* SELECTED TEXT *
Now, I don't want to suggest that the current problems in the Anglican Communion are merely problems of mistranslation. This would be a dangerous over-simplification. There is true and deep concern from faithful Christians on all sides of these issues that not only are we no longer speaking the same language, but that we no longer hear Gospel content in one another's speech in a way that is recognizable to us. Whether it is a concern that all sacredness of Scripture and traditional patterns of living are being lost; or a concern that what has gone missing is Jesus as the Gospels know him, the liberator, who befriended the marginalized and oppressed and who loved them all; there is deep anxiety not just that our languages differ, but over whether these differing languages are indeed describing Christ as we understand Him.

 

There is a distinction, I think, between unity and just being the same. And this is one of the primary things our communion is struggling with: can we be united if we're not the same? Or what degree sameness do we need to be unified? If you remember, the prayer for the Communion which I read at the beginning asks God to help us overcome

not our differences, but our fears , to seek unity based not on our sameness or agreement, but in our shared love of and commitment to Jesus Christ.

* STATED PROBLEM *
Can you reproduce the passage on unity in the Anglican Communion above word for word, in full?

* STORED ROWS *
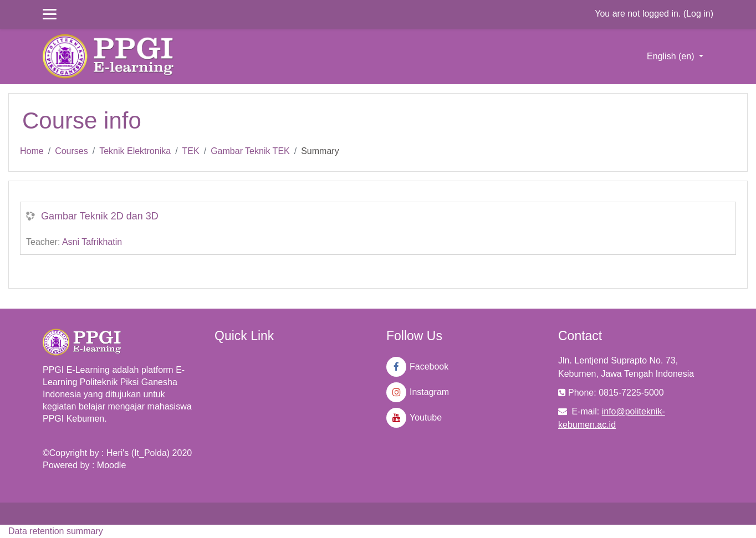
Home (32, 151)
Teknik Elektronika (135, 151)
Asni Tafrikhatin (92, 242)
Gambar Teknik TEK (250, 151)
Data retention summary (55, 531)
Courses (71, 151)
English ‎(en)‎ (672, 56)
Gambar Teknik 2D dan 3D (100, 216)
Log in (698, 13)
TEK (191, 151)
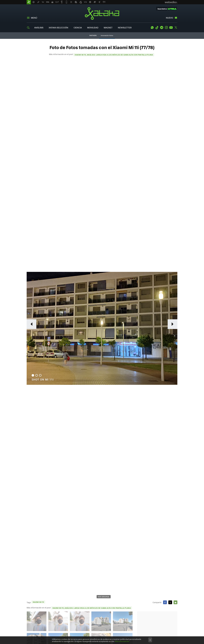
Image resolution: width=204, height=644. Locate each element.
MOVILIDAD (93, 28)
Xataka (102, 13)
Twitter (176, 28)
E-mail (175, 602)
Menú (34, 18)
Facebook (165, 602)
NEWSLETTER (125, 28)
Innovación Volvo (107, 36)
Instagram (166, 28)
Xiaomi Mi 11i (38, 602)
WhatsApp (152, 28)
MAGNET (108, 28)
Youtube (171, 28)
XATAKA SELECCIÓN (59, 28)
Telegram (161, 28)
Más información (122, 641)
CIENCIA (78, 28)
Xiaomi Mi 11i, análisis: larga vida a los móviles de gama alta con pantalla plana (114, 55)
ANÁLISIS (39, 28)
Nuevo (169, 18)
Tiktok (157, 28)
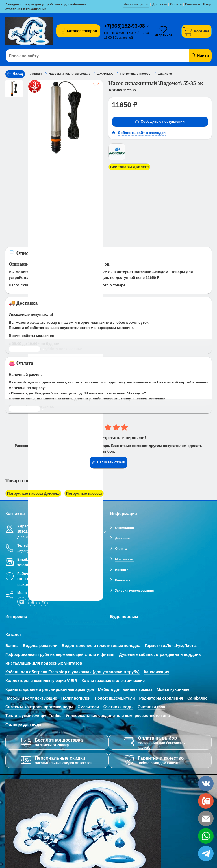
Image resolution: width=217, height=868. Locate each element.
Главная (35, 74)
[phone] (206, 801)
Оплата (121, 548)
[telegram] (44, 601)
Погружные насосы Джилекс (33, 493)
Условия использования (134, 591)
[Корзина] (197, 31)
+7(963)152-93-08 (125, 26)
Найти (200, 56)
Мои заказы (124, 559)
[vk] (22, 601)
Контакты (123, 580)
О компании (125, 527)
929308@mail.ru (29, 565)
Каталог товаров (78, 31)
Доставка (122, 538)
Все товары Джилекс (129, 167)
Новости (122, 569)
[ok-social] (32, 601)
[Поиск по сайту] (91, 56)
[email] (206, 818)
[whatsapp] (206, 836)
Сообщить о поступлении (160, 122)
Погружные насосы (83, 493)
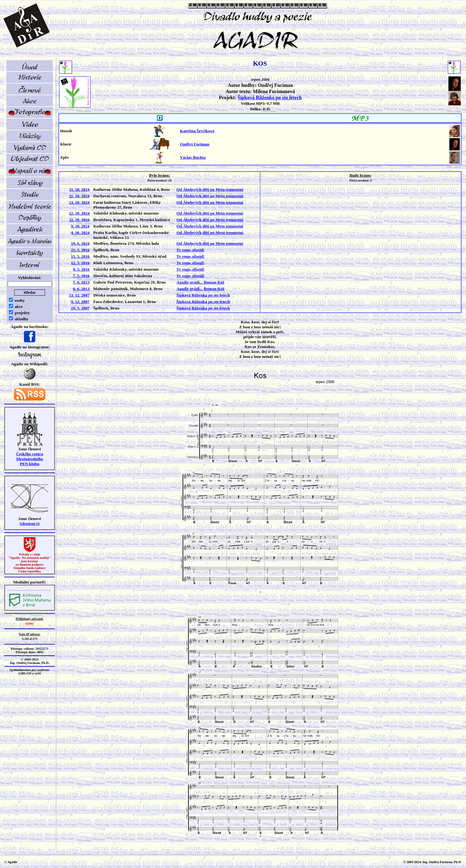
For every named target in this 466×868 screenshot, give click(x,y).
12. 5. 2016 (80, 263)
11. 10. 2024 (79, 220)
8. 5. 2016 (81, 269)
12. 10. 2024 (79, 213)
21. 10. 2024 (79, 196)
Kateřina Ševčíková (197, 131)
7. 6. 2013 (81, 282)
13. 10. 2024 (79, 202)
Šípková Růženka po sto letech (270, 97)
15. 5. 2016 (80, 256)
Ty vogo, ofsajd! (190, 250)
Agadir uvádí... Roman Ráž (200, 282)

* RESULT FOR THIS TASK *
Now, I don't want to suggest that the current problems in the Anglican Communion are merely problems of mistranslation. This would be a dangerous over-simplification. There is true and deep concern from faithful Christians on all sides of these issues that not only are we no longer speaking the same language, but that we no longer hear Gospel content in one another's speech in a way that is recognizable to us. Whether it is a concern that all sacredness of Scripture and traditional patterns of living are being lost; or a concern that what has gone missing is Jesus as the Gospels know him, the liberator, who befriended the marginalized and oppressed and who loved them all; there is deep anxiety not just that our languages differ, but over whether these differing languages are indeed describing Christ as we understand Him.

 

There is a distinction, I think, between unity and just being the same. And this is one of the primary things our communion is struggling with: can we be united if we're not the same? Or what degree sameness do we need to be unified? If you remember, the prayer for the Communion which I read at the beginning asks God to help us overcome

not our differences, but our fears , to seek unity based not on our sameness or agreement, but in our shared love of and commitment to Jesus Christ.